> PASSAGE PROVIDED:
• • •

English Amiga Board - jpeg decoding in full asm

Page 1 of 6

Last »

Show 20 post(s) from this thread on one page

English Amiga Board (https://eab.abime.net/index.php)

- Coders. General (https://eab.abime.net/forumdisplay.php?f=37)

- - jpeg decoding in full asm (https://eab.abime.net/showthread.php?t=33576)

meynaf

10 December 2007 13:26

jpeg decoding in full asm

Hi there,

In the process of writing my own image viewer (why not ?), I ended up with an ilbm/gif viewer which is faster than everything else I tested (yes ! - see behind).
However, when it came to jpeg, things have gone much more complex...

All was written in full asm, but not the jpeg part which remained in C (using the IJG code). I removed unneeded stuff from the jpeg library, but now I want to rewrite it in asm. A bit too tough maybe...

So, if you want to help, you're welcome :)

I'm pretty sure my friend Thorham will be interested ;)

You can find my actual sources here :
http://meynaf.free.fr/tmp/jpeg.lzx

You have to alter the project options for having the correct directories for sources. Also, you may wish to change the command line and working dir.

I compile them with HisoftDev 4.1. Anything else untested, may or may not work. What's needed is :
- no startup/cleanup code (this is all done in the asm part linked to it)
- first object to link is the asm part (file v.o)
- no small data model (c code shouldn't use an addr reg to access globals).

So you don't believe me when I say it's fast at displaying iff/gif files, eh ?

Here is a viewer benchmark. My own viewer is loosely labeled "v" (if someone can think of a better name it's welcome...).
The machine is an a1200/030-50, images are read from ram disk.
Quality of the rendering is indicated for jpegs ; results are in number of frames (50 is 1 sec).
I've put the results in a "code" tag to preserve formatting :

Code:

iff (768x512x8)

• • •

> DATA EXTRACT:
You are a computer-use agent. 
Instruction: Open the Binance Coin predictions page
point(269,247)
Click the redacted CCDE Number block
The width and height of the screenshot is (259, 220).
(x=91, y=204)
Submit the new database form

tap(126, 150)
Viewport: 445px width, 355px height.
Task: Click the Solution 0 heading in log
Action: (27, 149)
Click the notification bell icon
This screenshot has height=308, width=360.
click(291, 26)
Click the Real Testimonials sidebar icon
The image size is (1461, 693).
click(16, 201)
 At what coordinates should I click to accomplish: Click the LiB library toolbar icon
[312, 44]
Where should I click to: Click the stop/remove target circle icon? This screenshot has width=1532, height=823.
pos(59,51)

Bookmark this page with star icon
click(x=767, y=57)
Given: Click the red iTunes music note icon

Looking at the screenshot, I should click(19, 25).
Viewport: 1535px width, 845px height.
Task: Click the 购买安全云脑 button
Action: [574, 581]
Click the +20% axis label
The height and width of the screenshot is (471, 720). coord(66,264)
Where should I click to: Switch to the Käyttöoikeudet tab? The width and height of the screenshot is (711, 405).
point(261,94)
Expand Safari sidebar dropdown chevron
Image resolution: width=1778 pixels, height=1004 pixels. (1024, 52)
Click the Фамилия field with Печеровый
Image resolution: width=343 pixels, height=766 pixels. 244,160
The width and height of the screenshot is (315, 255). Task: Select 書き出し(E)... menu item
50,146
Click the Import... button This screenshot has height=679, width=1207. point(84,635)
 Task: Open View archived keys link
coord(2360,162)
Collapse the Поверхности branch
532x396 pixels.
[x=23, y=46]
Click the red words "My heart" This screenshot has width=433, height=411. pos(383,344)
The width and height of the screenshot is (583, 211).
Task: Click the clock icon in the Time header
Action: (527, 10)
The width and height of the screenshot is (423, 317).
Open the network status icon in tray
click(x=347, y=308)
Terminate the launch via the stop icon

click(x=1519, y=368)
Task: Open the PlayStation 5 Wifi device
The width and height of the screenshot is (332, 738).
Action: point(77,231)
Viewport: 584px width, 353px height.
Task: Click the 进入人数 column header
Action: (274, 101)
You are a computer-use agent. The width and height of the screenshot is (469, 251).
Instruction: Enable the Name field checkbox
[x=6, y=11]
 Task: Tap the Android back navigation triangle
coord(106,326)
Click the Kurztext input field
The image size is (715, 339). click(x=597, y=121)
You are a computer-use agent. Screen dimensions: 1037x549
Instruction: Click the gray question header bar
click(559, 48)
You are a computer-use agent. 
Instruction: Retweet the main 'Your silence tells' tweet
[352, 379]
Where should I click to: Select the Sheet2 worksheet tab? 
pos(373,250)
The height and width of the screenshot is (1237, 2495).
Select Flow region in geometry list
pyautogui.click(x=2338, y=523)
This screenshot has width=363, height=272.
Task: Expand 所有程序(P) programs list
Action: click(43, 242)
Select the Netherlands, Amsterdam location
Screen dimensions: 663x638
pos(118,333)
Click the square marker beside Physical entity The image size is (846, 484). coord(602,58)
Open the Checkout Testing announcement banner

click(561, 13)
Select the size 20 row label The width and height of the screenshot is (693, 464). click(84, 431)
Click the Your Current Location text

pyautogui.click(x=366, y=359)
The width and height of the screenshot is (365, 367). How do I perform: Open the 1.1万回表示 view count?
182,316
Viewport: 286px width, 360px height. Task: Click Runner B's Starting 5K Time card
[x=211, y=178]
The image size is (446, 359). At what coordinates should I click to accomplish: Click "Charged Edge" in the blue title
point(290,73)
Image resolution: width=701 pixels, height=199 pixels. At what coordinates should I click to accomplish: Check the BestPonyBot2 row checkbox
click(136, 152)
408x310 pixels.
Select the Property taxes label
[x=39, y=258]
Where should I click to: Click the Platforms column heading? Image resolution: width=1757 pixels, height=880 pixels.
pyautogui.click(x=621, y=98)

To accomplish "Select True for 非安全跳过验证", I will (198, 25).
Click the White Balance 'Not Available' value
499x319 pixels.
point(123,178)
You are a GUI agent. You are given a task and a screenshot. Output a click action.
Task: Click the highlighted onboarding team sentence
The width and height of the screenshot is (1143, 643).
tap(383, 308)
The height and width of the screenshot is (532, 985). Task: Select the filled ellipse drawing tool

• • •

> TASK INSTRUCTIONS:
Quote the forum thread on jpeg decoding in assembly word for word, from "I compile them" up to and including "to access globals).".

> FINAL RESULT:
I compile them with HisoftDev 4.1. Anything else untested, may or may not work. What's needed is :
- no startup/cleanup code (this is all done in the asm part linked to it)
- first object to link is the asm part (file v.o)
- no small data model (c code shouldn't use an addr reg to access globals).